This study examined concentrations of organic and inorganic phosphorus in surface soils of a Bouteloua gracilis-Bouteloua eriopoda grassland and a Larrea tridentata shrubland in the northern Chihuahuan Desert, New Mexico, USA. In this desert, where grassland vegetation has a uniform spatial distribution and individual shrubs have a patchy distribution, vegetation strongly influences the locations and concentrations of soil nutrients. Most studies of soil phosphorus (P) fractions in desert soils have focused on inorganic P fractions and have demonstrated the importance of geochemical controls on soil P cycling. This study addressed whether organic phosphorus, determined by the presence of different vegetation types, also contributes to soil P cycling. Within soils of similar age, topography, parent material, and climatic regime, samples were collected under and between vegetation and analyzed for P fractions following a modified sequential fractionation scheme.

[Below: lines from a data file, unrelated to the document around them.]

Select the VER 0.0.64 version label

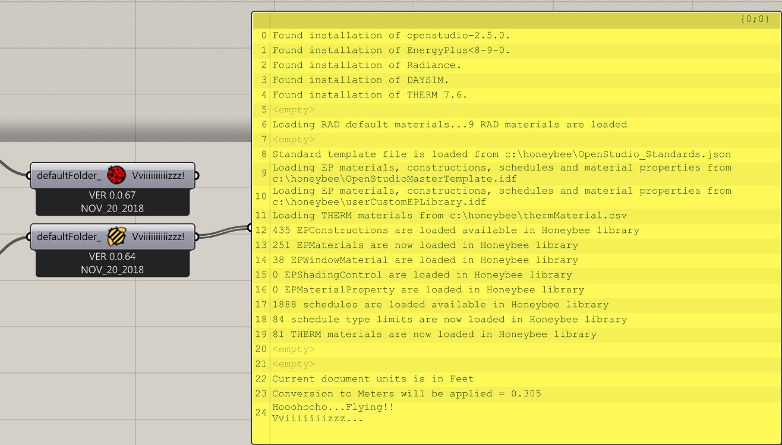coord(112,255)
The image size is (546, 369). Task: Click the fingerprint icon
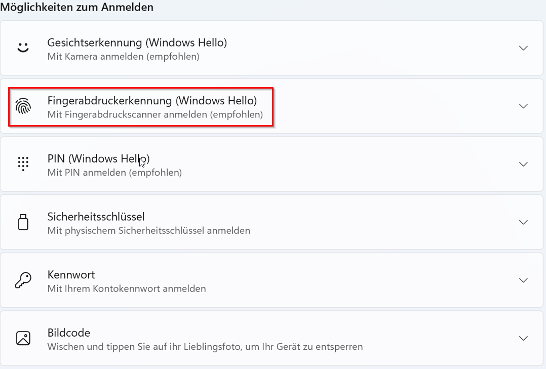[23, 106]
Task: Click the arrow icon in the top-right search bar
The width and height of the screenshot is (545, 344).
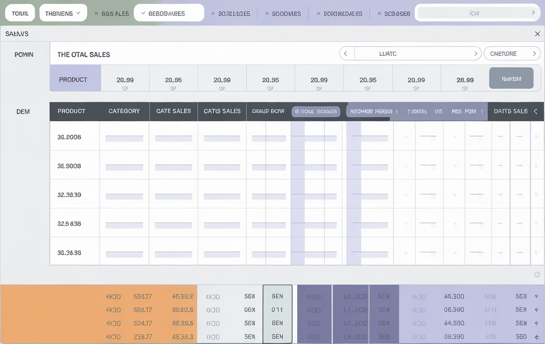Action: [534, 13]
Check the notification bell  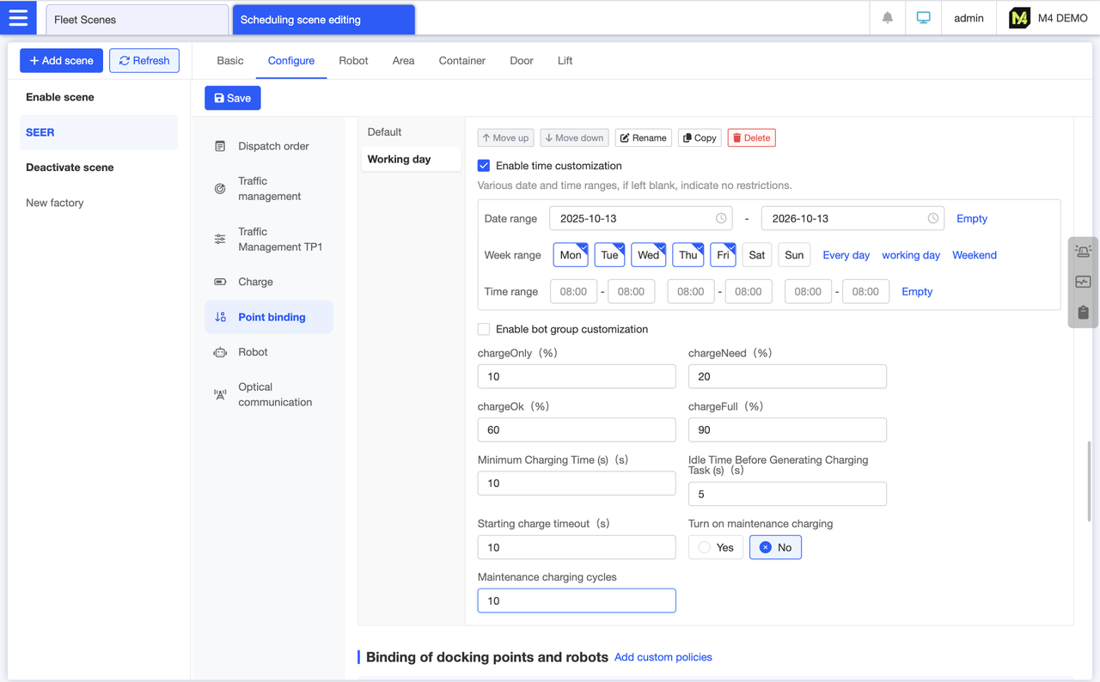[x=887, y=17]
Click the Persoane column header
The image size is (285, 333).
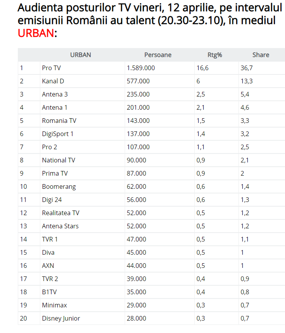point(158,55)
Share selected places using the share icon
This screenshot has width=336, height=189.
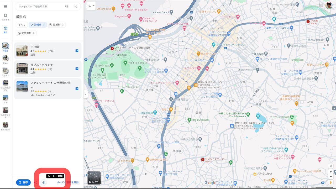pos(35,182)
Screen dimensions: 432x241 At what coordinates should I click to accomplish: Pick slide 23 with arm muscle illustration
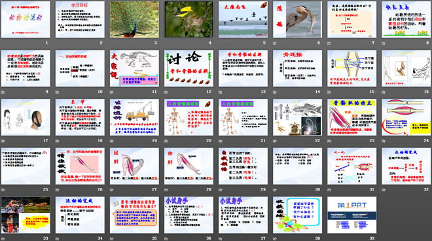click(x=352, y=117)
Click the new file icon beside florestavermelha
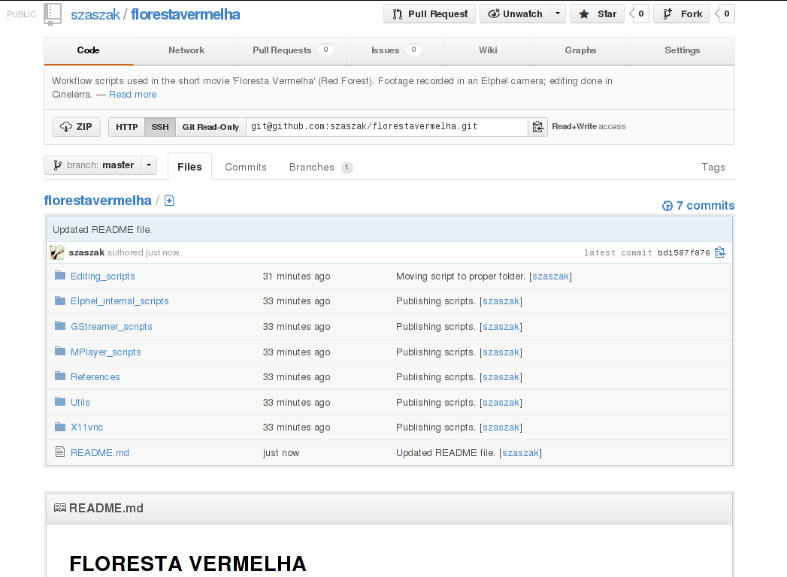Screen dimensions: 787x577 169,201
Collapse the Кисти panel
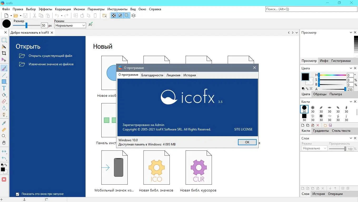Image resolution: width=358 pixels, height=202 pixels. (x=351, y=102)
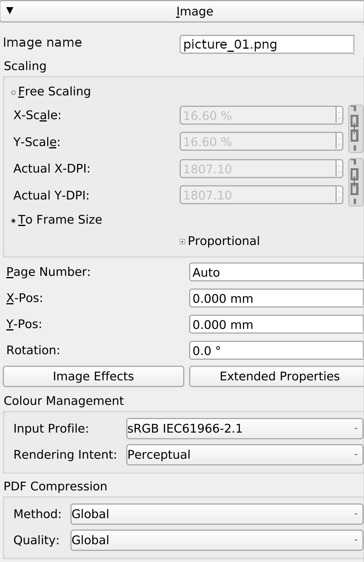Click the Image panel header title

point(194,11)
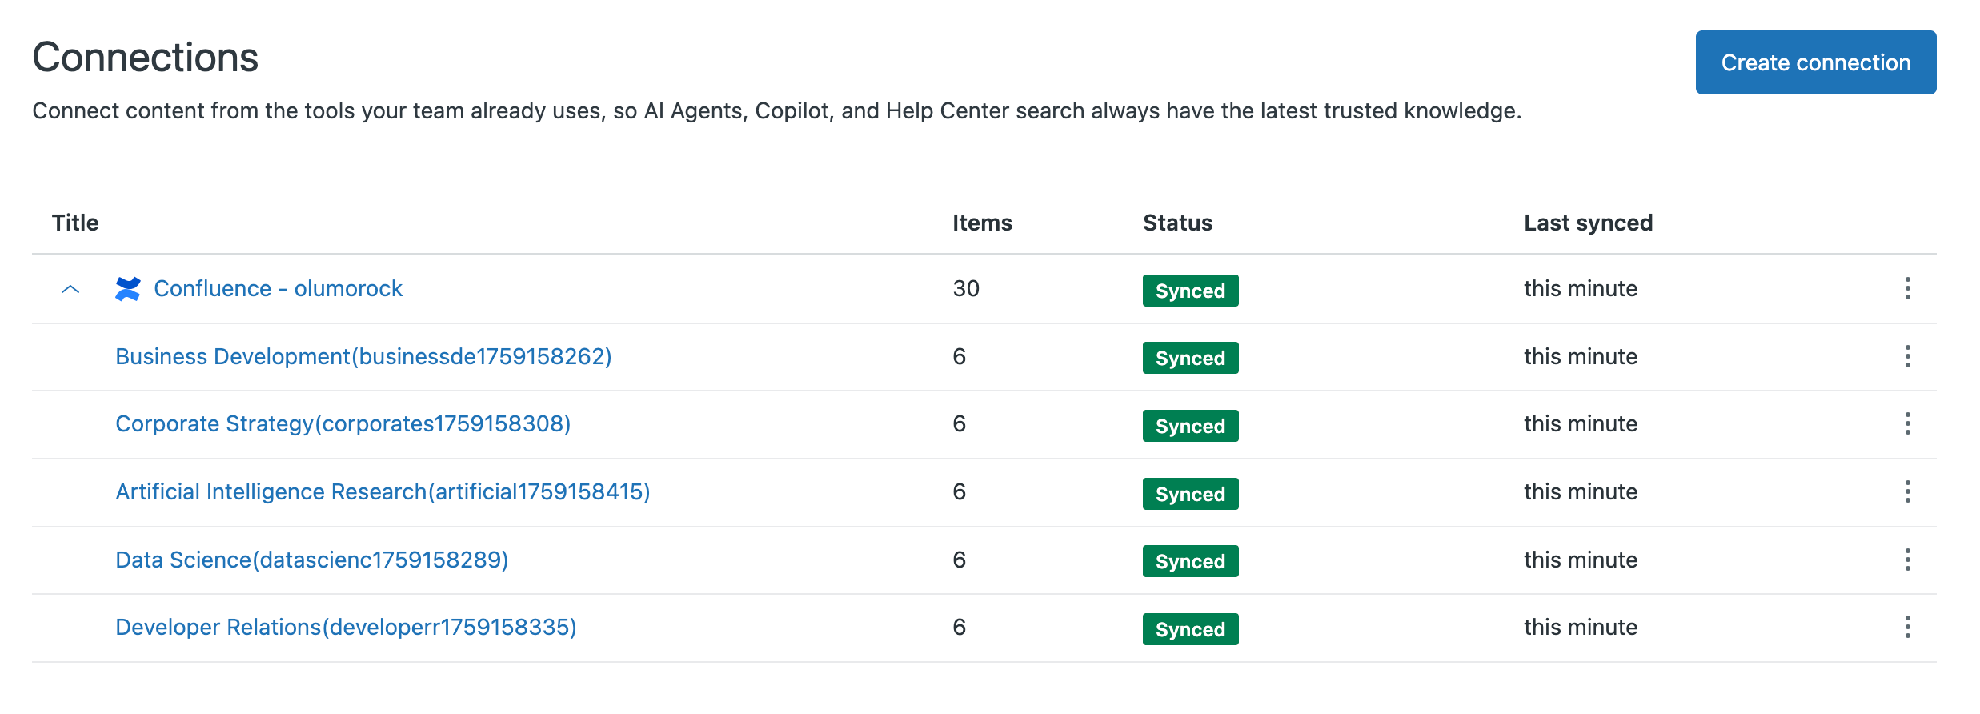This screenshot has width=1980, height=714.
Task: Open kebab menu for Confluence - olumorock row
Action: (1907, 288)
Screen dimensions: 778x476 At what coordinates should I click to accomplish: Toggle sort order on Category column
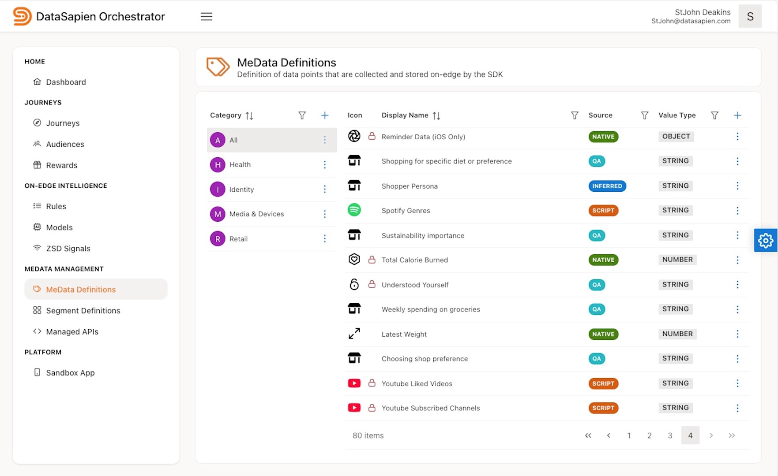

Field Sample Collection: We established four 10 m X 10 m plots in grassland and shrubland habitats near the Five Points area of the Sevilleta Long Term Ecological Research Site (LTER) in the northern Chihuahuan Desert, New Mexico, USA. In the grassland, paired plots (two plots separated by 50 m) were located at sites where Bouteloua eriopoda (Torr.) Torr. (Black grama) and B. gracilis (H.B.K.) Lag. ex Steud. (Blue grama) dominated. In the shrubland, paired plots were located in areas dominated by Larrea tridentata D.C. (Cov.) (creosotebush).
In 1989, we collected a total of 40 soil samples to 10 cm depth in grassland and shrubland plots following a random stratified design and noted whether samples were taken under or between vegetation. All soil samples were air-dried and sieved through a 2 mm sieve prior to analysis. We used unground soils for the fractionation.
Laboratory Analysis: Phosphorus was extracted using a modified sequential Hedley fractionation (Tiessen et al. 1984; Tiessen and Moir 1993). A 2 g soil sample was placed in a 50 ml plastic centrifuge tube with 30 ml of deionized water and a 2.5 cm2 anion exchange membrane (AR-204UZR-412 Ionics, Watertown, MA) (Abrams and Jarrell 1993; Cooperbrand and Logan 1994).
Samples were shaken end-over-end for 16 hours at 25 degrees C. The anion-exchange membrane was removed and phosphorus retained on the membrane was eluted by shaking the strip with 30 ml of 1M HCl for 4 hours (resin-extractable P). Subsequently, the remaining soil sample was extracted with 30 ml of 0.5M NaHCO3 (pH 8.5) in the 50 ml centrifuge tube (bicarbonate-extractable P). This process was repeated with increasingly stronger reagents to remove the more tightly bound P using NaOH (hydroxide-extractable P), HCl (HClextractable P), cHCl (concentrated HCl P), and H2SO4-H2O2 (residual P).
The NaHCO3, NaOH, and cHCl extracts were divided and half of the sample digested with H2SO4-H2O2 to determine total P. For these extracts, organic P was calculated by subtraction. All extracts were analyzed for orthophosphate with the Total Phosphorus procedure for the TRAACS 800 Autoanalyzer (Murphy and Riley 1962; Technicon Bran-Luebbe 1987).
Recovery of organic P from standards mixed with fructose-6-phosphate was (78 95%) (r2 = 0.997). Total P values calculated from the sum of the individual fractions following Tiessen and Moir (1993) averaged 4.5% less than total P values for a subset of samples digested for only total P.